How to make a vaccine?

Vaccines aim to safely identify the immune system, viruses, bacteria, or even small portions of them. Our immune defenses recognize them as foreign foreign bodies and learn to fight them.

If the body is exposed to the real virus, it will know what to do.

The main method adopted for vaccination for decades, based on the use of the original virus.

The triple vaccine (measles, mumps, and rubella) is made from weak viruses that cannot cause infection.

The seasonal flu vaccine uses the major strains of flu that circulate and completely stops them.

Working on a new corona vaccine that uses a new and untested method called “plug and play” vaccines. Because we know the genetic map of the emerging virus, Sars-CoV-2, we have the ability to make it.

Researchers from the University of Oxford have placed small parts of their genetic map on a harmless virus that infects chimpanzees. They hope that the vaccine they developed is a safe virus, similar to SK enough to create the desired immune response.

Other research groups turn to the production of portions of the raw genetic code, and once they are injected into the body, they are supposed to make viral proteins that our immune system can learn to fight.

Can the virus protect humans of all ages?

The vaccine will certainly be less successful with the elderly, because the immune system does not respond adequately during the aging of vaccines. We see this in seasonal flu vaccines, for example.

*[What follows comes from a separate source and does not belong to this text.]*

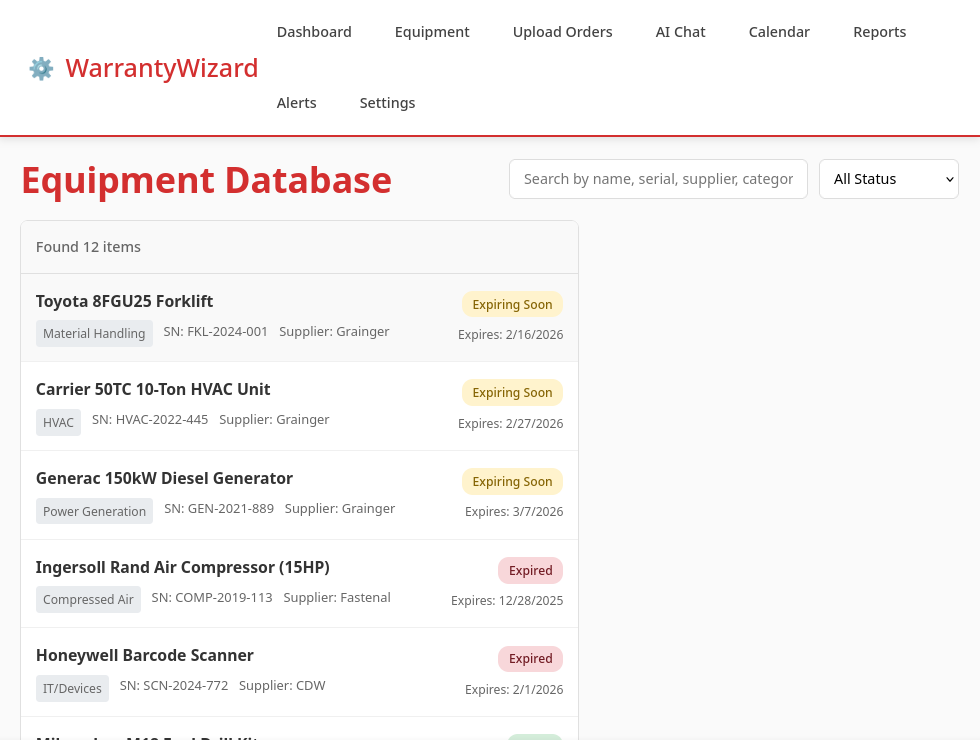Click the Power Generation category tag
980x740 pixels.
[x=94, y=511]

This problem can be overcome by giving them small doses of the vaccine, along with an auxiliary chemical that stimulates the immune system.

Who can get the vaccine?

If scientists succeed in developing the vaccine, then its production will be limited, at least in the early stages, which means that priorities need to be determined.

Health workers in contact with Covid-19 patients should be at the top of the list. Because the disease primarily kills the elderly, priority should be given if the vaccine is shown to be effective in this age group.

However, it may be better to vaccinate or care for people who live with the elderly.